SELECTED TEXT
# Chestnut/Sorrel foal colors!



## nessa1579 (Feb 24, 2013)

side view


----------



## smrobs (Jul 30, 2008)

A foals very first shed is almost always their darkest. This is my boy when he was a baby


His first shed (happened just as we were coming into winter so he lost his baby fuzz but gained his winter fuzz at the same time LOL)








And this is him now at 5 years old


----------



## Chiilaa (Aug 12, 2010)

This foal is palomino, not chestnut, but you can see how dark first sheds can be


----------



## kiltsrhott (Mar 11, 2012)

smrobs said:


> A foals very first shed is almost always their darkest. This is my boy when he was a baby
> 
> 
> His first shed (happened just as we were coming into winter so he lost his baby fuzz but gained his winter fuzz at the same time LOL)
> ...


O. M. G. Look at those big ears! Your horse is too cute for words!


----------



## smrobs (Jul 30, 2008)

LOL, thanks. When he was a baby, I was worried he would look like a mule when he grew up. Thankfully he grew a big...everything, so his ears don't seem quite so big anymore :wink:.


----------



## nessa1579 (Feb 24, 2013)

Chiilaa said:


> This foal is palomino, not chestnut, but you can see how dark first sheds can be


Wow! He/she was dark!
_Posted via Mobile Device_


----------



## nessa1579 (Feb 24, 2013)

Thank you guys both! I hadn't ever seen one shed so dark before, then again I've never had a chestnut lol.
_Posted via Mobile Device_


----------



## MajorSealstheDeal (Jan 4, 2011)

Saga is my first chestnut as well and it was fun to watch his colour change. His tail is the best right now, it has black, blond and varying shades of red in it.


----------



## nessa1579 (Feb 24, 2013)

Thanks for all the photos! Has anybody ever had a chestnut shed out as dark as Spartan (that's my colt's name) is and then turn into a sorrel?


----------

RAW RECORDS
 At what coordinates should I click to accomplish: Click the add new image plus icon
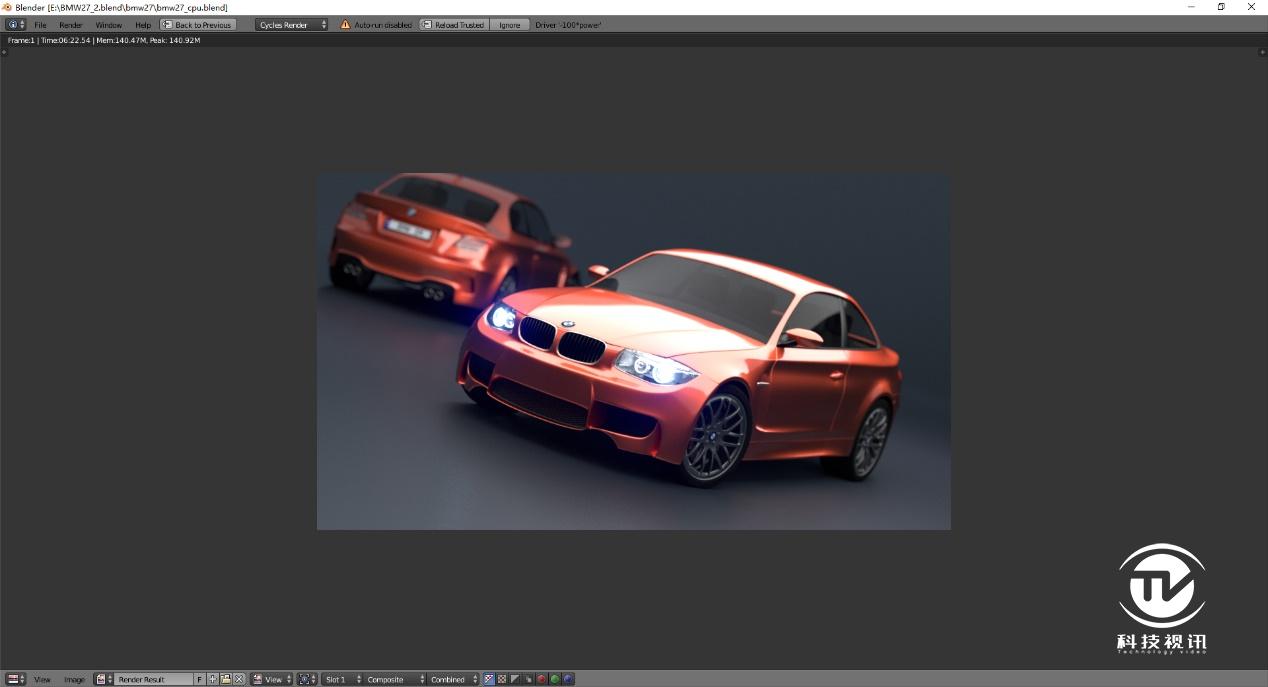[213, 679]
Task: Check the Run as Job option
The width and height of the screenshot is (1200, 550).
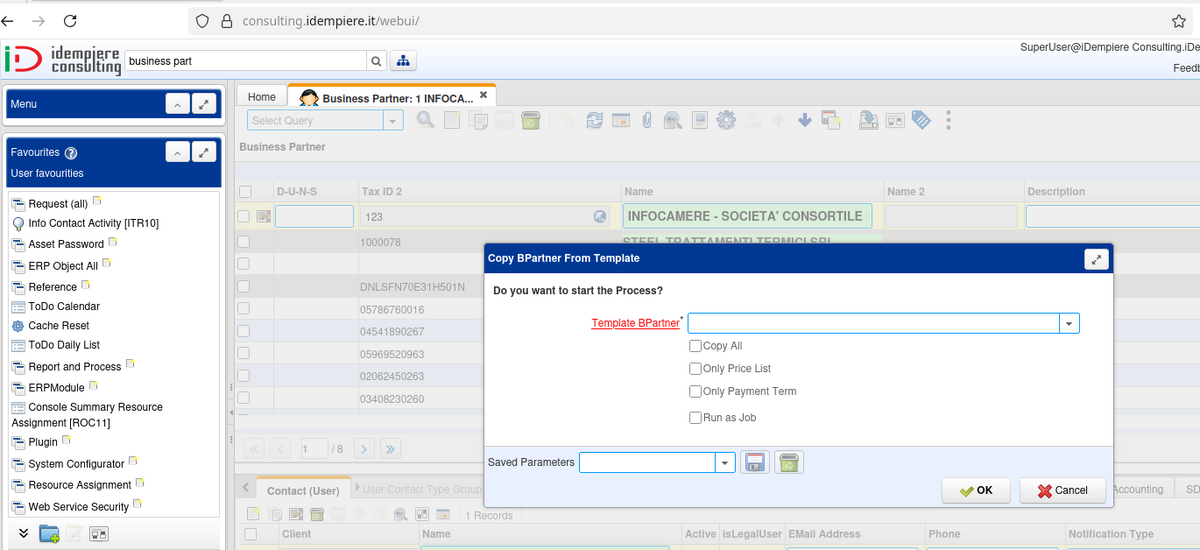Action: [695, 418]
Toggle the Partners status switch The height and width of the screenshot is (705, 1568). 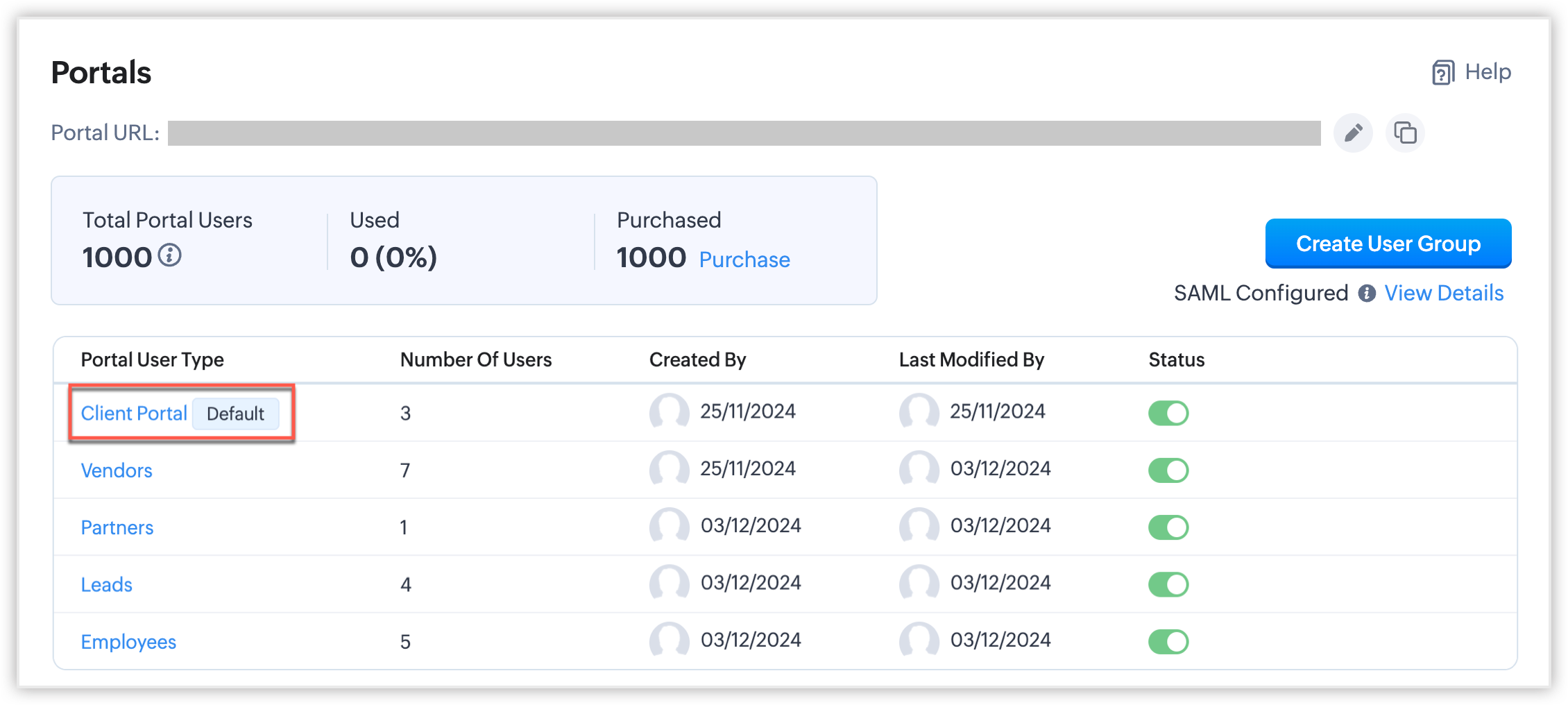pos(1168,527)
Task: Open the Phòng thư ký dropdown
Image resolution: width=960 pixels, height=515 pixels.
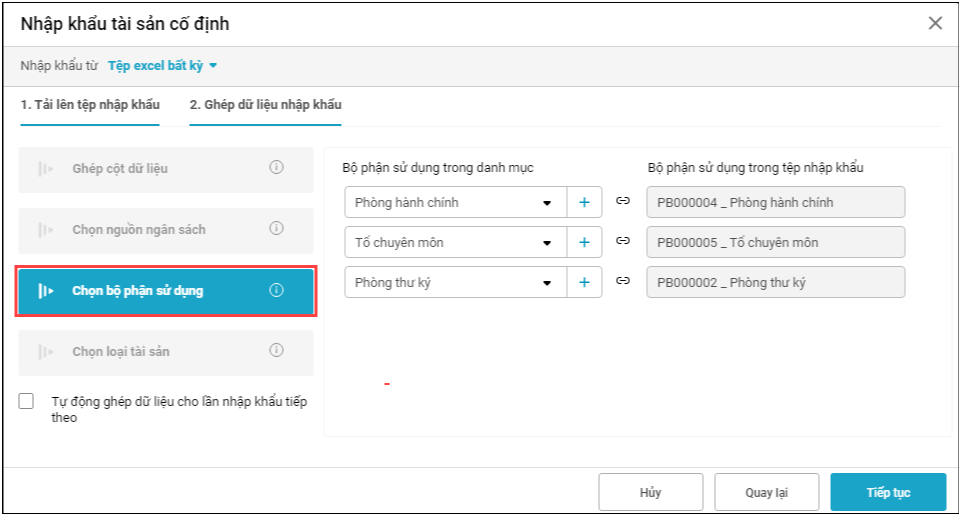Action: coord(546,283)
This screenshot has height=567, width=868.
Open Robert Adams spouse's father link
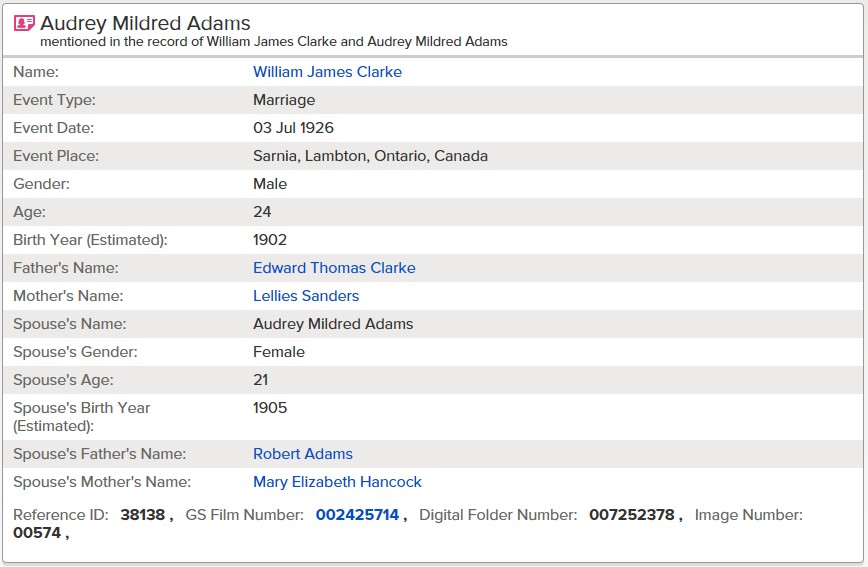(x=302, y=454)
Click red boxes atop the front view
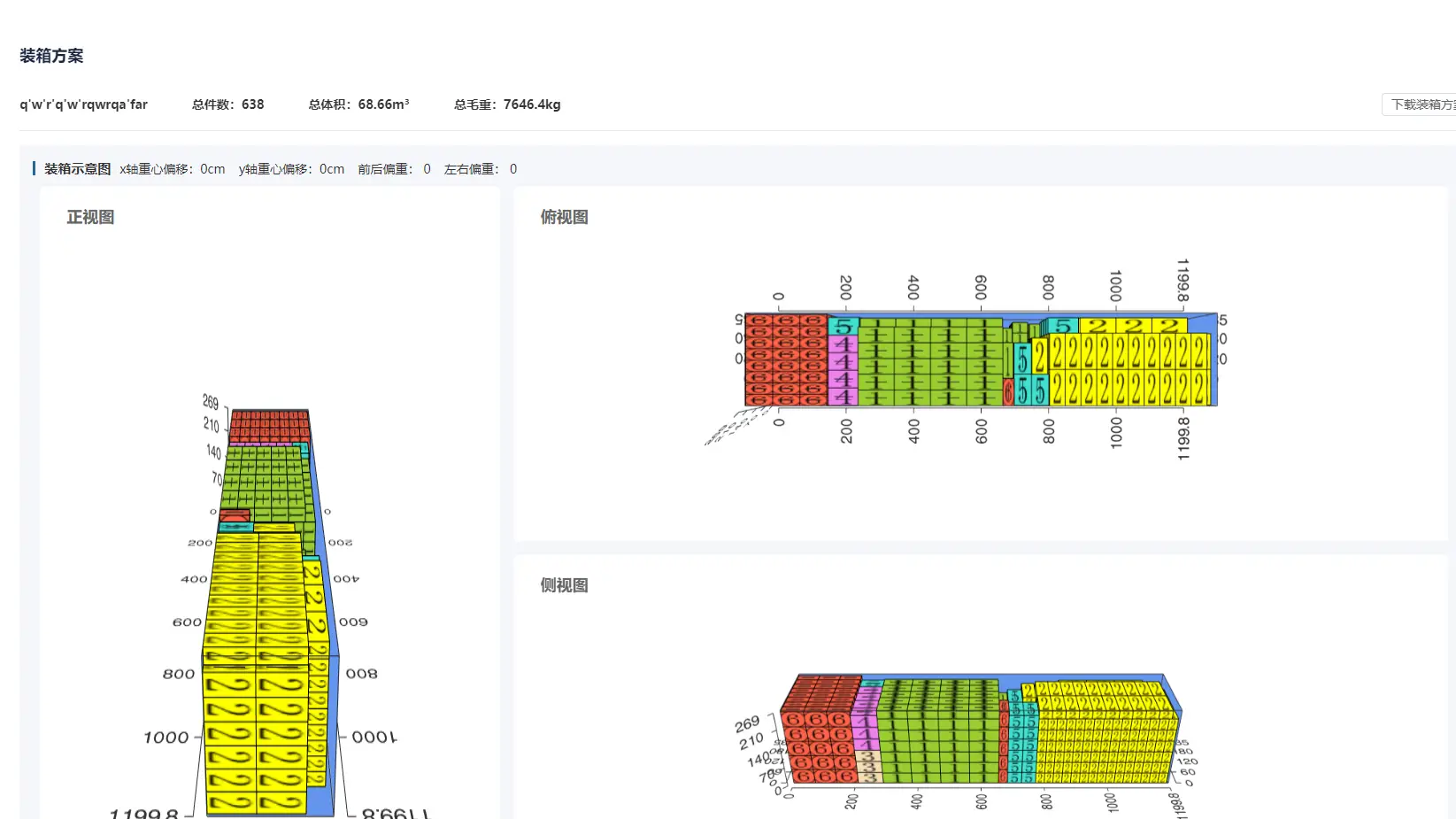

EXERCISES
1. In the foal-color thread, what is the name of nessa1579's colt?
2. Reproduce the part of the foal-color thread that opens with the words containing "LOL, thanks. When" and closes with "big anymore :wink:.".
The lines have nothing to do with the foal-color thread.

RESULTS FOR EACH TASK
1. Spartan

2.
LOL, thanks. When he was a baby, I was worried he would look like a mule when he grew up. Thankfully he grew a big...everything, so his ears don't seem quite so big anymore :wink:.